#### Objective
Render the entries between the lines holding "This screenshot has" and "click(x=613, y=420)", inclusive, as a Markdown table with the columns n and Line, giving each line its row number and omitting blank lines. Leave the pictures out of the table.

#### Material supplied
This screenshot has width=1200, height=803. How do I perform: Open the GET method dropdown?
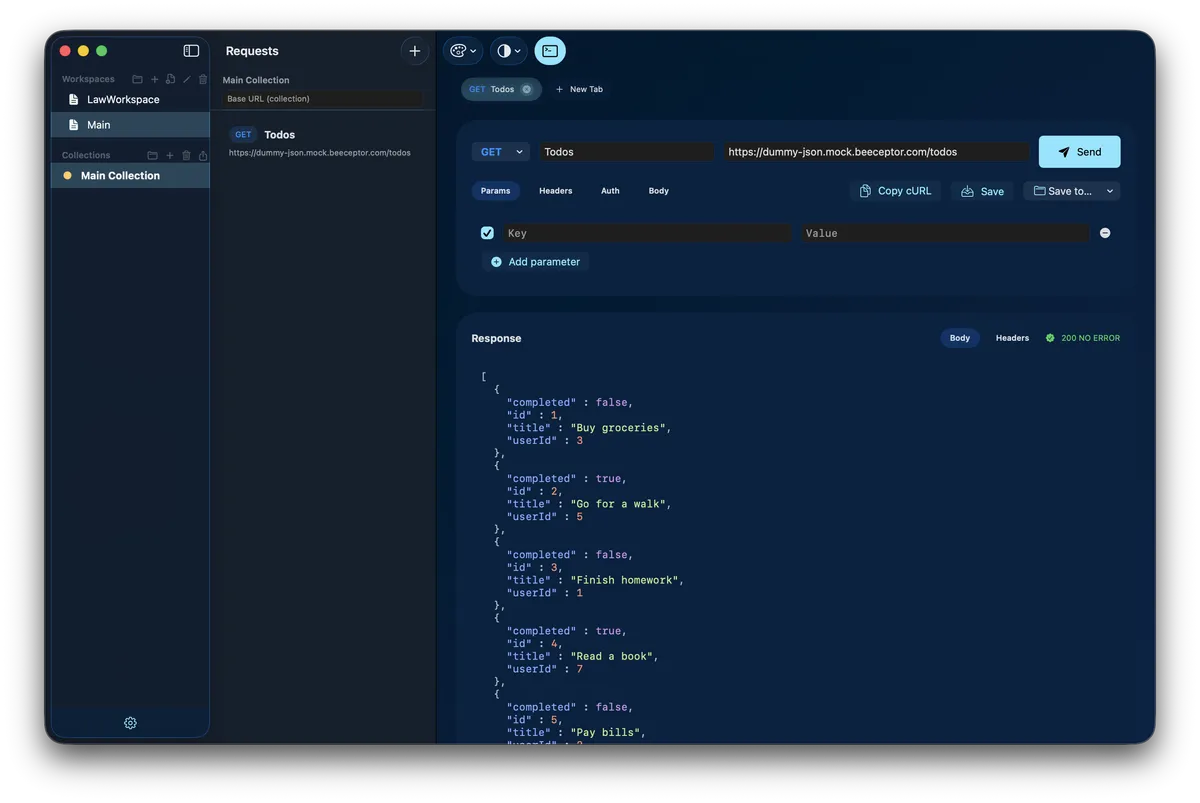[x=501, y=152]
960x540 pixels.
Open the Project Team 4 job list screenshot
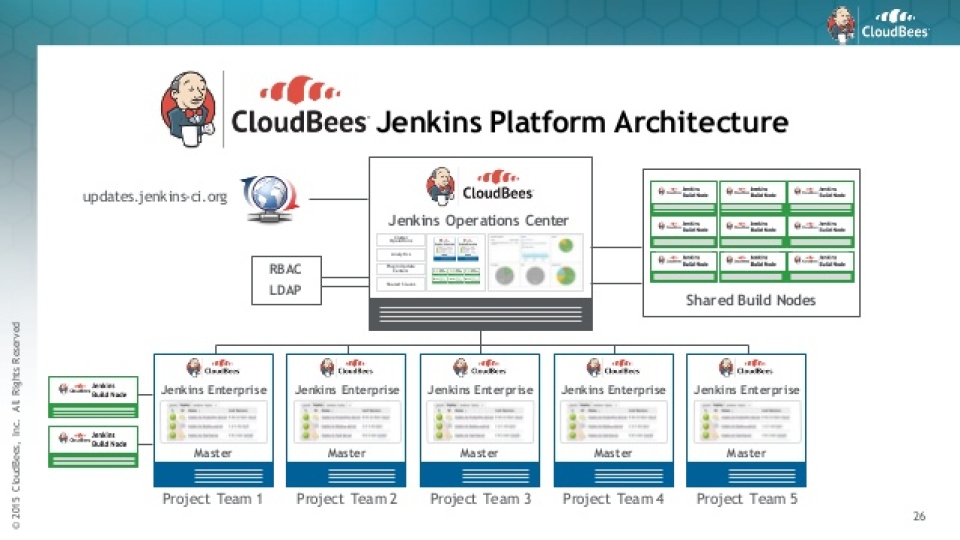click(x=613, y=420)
==
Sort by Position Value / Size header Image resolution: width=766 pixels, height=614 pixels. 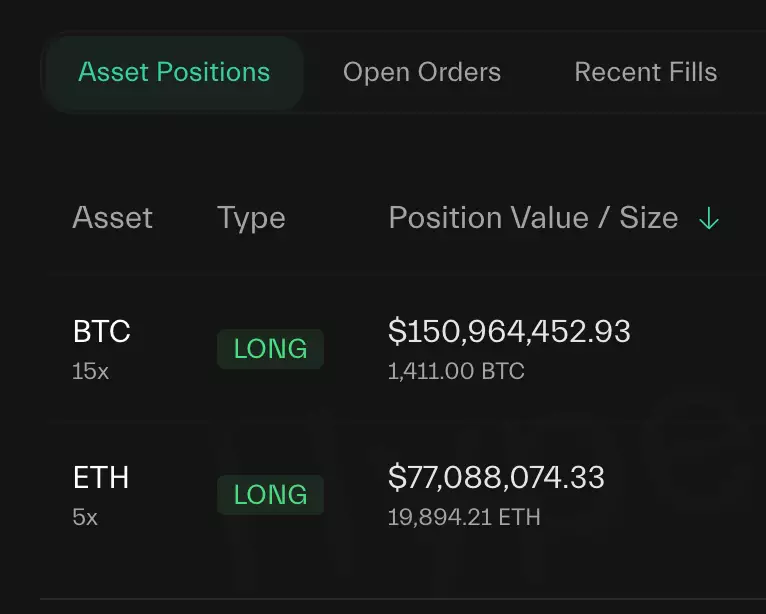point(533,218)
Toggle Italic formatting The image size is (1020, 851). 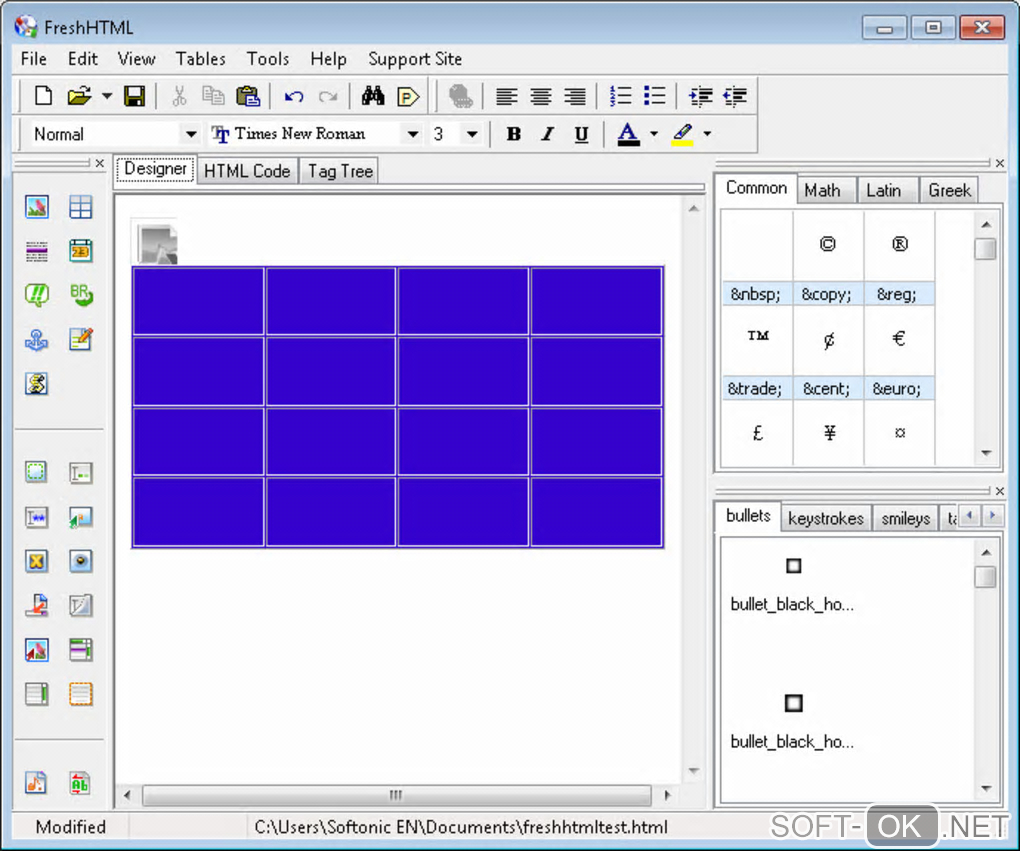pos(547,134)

#### The response
| n | Line |
|---|---|
| 1 | This screenshot has width=1200, height=803. How do I perform: Open the GET method dropdown? |
| 2 | [x=501, y=152] |
| 3 | 960x540 pixels. |
| 4 | Open the Project Team 4 job list screenshot |
| 5 | click(x=613, y=420) |